In ogni categoria, al business in particolare modo ma anche nell’ambito della tecnologia, ogni giapponese può difficilmente comunicare senza il Gairaigo. Però anche se il giapponese è abbastanza vivacizzato e infarcito di parole inglesi, ciò non significa che chi parla inglese automaticamente conosce allo stesso modo il 10% del linguaggio giapponese.
Senza una sostanziale esperienza e sforzo le parole straniere che sono state “giapponesizzate” sono del tutto prive di senso per un orecchio straniero. A primo ascolto, chi potrebbe sapere o anche solo immaginare che, per esempio, il termine abbreviato “Risutora”, un termine molto popolare venga dall’inglese “Restructuring”? O che “Purei boru” indichi il termine “Play ball” o ancora che “Rienjiniaringu“, solitamente abbreviato in “Rienji” indichi “Reengineering“?
Molte delle più popolari riviste giapponesi hanno titoli scritti usando parole straniere e il Gairaigo è presente in quasi ogni frase. Il Gairaigo è il pilastro fondamentale per molti degli annunci pubblicitari nell’ambito dell’elettronica e tecnologia in Giappone.

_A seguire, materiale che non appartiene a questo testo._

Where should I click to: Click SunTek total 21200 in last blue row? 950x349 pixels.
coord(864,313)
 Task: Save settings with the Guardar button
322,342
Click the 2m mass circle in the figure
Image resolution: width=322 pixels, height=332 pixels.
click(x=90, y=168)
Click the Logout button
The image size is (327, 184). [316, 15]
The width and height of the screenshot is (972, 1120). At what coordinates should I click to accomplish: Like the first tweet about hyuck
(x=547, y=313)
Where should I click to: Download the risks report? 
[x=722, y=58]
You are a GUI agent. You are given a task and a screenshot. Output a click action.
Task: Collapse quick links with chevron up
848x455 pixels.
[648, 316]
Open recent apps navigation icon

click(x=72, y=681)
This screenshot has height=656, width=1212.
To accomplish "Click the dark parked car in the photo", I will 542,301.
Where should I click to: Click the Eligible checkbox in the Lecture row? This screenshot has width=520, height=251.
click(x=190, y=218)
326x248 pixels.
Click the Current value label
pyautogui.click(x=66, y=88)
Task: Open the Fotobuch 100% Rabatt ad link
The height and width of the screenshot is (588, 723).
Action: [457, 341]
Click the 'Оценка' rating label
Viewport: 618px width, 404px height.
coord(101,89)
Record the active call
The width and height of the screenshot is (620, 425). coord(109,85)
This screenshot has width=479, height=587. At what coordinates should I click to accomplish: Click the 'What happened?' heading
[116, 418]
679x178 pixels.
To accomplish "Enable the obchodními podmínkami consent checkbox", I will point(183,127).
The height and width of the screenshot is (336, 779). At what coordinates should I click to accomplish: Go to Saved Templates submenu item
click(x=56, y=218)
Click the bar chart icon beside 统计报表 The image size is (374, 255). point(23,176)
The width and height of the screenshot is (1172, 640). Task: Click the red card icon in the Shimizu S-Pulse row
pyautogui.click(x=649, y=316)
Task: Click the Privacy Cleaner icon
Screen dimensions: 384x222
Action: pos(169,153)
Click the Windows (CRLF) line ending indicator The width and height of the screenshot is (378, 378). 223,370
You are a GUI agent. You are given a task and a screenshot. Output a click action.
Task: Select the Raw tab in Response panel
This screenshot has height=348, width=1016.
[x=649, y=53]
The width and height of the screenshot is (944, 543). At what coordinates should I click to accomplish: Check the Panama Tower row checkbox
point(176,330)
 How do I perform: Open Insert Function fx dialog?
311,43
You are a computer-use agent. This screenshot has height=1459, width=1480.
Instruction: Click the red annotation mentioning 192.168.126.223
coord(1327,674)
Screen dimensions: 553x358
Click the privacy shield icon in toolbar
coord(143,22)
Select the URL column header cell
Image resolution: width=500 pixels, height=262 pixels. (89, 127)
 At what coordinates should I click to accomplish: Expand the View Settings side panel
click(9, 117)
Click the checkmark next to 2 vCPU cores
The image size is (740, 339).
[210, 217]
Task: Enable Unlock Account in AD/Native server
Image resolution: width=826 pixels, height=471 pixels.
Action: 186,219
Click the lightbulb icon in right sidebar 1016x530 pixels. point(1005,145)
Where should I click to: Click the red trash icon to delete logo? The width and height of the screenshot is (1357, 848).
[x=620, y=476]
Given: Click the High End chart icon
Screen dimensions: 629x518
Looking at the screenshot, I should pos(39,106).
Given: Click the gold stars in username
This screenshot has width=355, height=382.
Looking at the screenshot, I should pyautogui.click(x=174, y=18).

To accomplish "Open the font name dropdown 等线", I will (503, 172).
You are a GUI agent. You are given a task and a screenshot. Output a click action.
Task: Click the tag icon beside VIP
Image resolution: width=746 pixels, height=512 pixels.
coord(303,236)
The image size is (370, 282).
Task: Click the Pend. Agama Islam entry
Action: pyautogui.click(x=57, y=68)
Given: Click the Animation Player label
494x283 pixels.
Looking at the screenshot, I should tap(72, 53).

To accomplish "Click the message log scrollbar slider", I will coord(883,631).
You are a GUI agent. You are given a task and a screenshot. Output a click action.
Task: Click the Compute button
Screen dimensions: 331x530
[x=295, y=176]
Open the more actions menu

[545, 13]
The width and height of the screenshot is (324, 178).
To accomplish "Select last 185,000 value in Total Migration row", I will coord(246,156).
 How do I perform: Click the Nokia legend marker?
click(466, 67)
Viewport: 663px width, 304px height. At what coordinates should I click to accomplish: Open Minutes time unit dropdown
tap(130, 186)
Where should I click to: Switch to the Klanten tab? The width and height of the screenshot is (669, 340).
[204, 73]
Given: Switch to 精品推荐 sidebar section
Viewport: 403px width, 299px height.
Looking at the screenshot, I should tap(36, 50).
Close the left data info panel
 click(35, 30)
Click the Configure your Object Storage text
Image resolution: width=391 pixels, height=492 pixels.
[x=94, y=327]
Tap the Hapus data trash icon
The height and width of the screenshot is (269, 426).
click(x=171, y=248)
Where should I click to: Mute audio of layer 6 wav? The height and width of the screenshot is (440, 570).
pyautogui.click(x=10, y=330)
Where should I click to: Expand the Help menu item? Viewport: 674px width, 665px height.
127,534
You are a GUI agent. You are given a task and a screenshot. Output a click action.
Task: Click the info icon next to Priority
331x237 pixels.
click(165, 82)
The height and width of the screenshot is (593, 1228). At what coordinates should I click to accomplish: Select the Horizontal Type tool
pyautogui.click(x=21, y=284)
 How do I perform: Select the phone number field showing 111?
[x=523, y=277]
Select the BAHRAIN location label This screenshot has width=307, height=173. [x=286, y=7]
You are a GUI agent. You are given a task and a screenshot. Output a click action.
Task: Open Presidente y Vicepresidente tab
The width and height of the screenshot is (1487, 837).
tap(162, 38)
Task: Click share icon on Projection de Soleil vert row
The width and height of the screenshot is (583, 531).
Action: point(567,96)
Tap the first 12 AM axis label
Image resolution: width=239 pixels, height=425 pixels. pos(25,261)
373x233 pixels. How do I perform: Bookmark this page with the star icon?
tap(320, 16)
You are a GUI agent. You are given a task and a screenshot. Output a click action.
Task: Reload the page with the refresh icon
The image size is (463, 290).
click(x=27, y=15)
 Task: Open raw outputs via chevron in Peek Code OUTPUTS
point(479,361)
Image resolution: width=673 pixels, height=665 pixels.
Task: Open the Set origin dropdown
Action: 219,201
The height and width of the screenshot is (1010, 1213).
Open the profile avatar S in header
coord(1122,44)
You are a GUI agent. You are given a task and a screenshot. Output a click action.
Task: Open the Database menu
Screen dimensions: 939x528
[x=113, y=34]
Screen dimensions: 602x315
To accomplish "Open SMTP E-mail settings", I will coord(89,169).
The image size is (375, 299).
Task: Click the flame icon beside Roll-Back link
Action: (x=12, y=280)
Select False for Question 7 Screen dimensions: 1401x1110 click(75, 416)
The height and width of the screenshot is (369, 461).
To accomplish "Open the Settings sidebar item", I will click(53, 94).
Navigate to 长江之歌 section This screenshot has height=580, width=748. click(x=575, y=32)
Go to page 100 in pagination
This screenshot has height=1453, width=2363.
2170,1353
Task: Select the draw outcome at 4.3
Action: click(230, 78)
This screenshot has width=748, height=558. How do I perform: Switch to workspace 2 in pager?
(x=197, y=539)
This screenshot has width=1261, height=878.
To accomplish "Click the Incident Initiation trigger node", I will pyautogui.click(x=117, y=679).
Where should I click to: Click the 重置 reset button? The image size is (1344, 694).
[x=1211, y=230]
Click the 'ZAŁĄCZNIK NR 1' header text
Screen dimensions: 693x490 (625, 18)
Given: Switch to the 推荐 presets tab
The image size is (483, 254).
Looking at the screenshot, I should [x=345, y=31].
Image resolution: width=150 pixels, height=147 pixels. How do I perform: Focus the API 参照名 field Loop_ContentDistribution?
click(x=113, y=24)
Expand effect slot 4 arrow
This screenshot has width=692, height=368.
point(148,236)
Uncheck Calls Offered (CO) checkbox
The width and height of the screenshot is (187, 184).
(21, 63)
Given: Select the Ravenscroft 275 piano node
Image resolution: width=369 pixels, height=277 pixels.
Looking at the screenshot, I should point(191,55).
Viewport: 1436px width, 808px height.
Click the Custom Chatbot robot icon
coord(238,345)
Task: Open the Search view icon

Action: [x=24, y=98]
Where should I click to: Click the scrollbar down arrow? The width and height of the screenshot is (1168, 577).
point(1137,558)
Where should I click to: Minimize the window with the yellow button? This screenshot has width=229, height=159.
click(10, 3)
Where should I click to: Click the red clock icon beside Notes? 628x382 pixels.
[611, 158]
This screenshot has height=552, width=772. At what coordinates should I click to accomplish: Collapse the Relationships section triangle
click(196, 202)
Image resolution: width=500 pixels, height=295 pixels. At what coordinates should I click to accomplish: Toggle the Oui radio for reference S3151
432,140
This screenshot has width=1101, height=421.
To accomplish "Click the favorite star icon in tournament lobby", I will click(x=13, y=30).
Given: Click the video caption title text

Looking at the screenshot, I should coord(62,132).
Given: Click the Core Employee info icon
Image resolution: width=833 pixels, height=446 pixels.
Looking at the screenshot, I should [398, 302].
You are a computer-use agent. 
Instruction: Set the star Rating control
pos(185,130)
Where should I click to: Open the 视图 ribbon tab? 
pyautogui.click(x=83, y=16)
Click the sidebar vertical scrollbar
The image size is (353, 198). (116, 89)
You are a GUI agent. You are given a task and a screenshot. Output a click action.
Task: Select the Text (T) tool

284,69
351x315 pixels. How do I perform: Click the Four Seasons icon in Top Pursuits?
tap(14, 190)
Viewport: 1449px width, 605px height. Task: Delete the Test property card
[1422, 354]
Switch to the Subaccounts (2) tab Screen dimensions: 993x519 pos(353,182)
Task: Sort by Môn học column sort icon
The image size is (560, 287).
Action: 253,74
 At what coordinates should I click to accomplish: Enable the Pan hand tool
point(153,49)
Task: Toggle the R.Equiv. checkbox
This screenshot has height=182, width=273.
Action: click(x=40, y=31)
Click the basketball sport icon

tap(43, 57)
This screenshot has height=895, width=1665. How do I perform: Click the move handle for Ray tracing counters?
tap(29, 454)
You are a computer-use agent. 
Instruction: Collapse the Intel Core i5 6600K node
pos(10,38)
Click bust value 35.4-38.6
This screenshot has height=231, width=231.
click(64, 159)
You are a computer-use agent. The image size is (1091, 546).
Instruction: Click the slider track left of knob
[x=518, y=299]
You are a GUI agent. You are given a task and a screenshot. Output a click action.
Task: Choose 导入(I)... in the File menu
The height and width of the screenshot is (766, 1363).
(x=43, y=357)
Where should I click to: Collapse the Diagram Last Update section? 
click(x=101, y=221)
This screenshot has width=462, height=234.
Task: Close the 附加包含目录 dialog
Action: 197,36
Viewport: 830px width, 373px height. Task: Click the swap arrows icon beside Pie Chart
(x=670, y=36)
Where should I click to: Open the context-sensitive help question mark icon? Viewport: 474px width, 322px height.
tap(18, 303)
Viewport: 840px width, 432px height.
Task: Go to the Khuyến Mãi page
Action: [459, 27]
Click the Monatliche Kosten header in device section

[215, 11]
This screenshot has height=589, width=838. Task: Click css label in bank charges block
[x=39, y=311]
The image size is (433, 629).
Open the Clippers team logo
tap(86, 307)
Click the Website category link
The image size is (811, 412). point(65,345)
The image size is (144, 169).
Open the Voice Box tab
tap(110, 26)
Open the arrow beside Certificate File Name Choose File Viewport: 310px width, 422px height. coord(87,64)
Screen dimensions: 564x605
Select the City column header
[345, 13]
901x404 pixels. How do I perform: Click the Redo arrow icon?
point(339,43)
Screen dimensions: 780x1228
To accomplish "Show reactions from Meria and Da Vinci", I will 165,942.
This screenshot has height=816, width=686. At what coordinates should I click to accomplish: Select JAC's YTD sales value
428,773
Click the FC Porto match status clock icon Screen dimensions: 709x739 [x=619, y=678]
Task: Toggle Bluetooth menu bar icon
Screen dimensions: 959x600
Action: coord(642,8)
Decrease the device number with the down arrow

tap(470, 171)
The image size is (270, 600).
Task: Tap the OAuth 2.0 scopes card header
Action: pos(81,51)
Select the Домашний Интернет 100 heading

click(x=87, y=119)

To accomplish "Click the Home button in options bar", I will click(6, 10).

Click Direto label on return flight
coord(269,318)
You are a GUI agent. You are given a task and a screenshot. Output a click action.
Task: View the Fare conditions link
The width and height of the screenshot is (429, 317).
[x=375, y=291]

Uno dei miei amici, che non è molto portato per l’uso del “puro e genuino” giapponese, potrebbe usare il gairaigo o pronunciare le parole inglese come queste sono pronunciate in giapponese con una tale competenza che potrebbe comunicare tranquillamente e in modo sorprendente.
Dal momento che non ci sono ideogrammi per scrivere le parole straniere ma si usa il solo sillabario katakana, ciò rende immediatamente riconoscibile qualsiasi parola straniera sparsa per un testo scritto in giapponese.
Gli inserzionisti e coloro che si occupano di pubblicità spesso usano le parole straniere nei loro annunci per dar loro una sfumatura…. più esotica!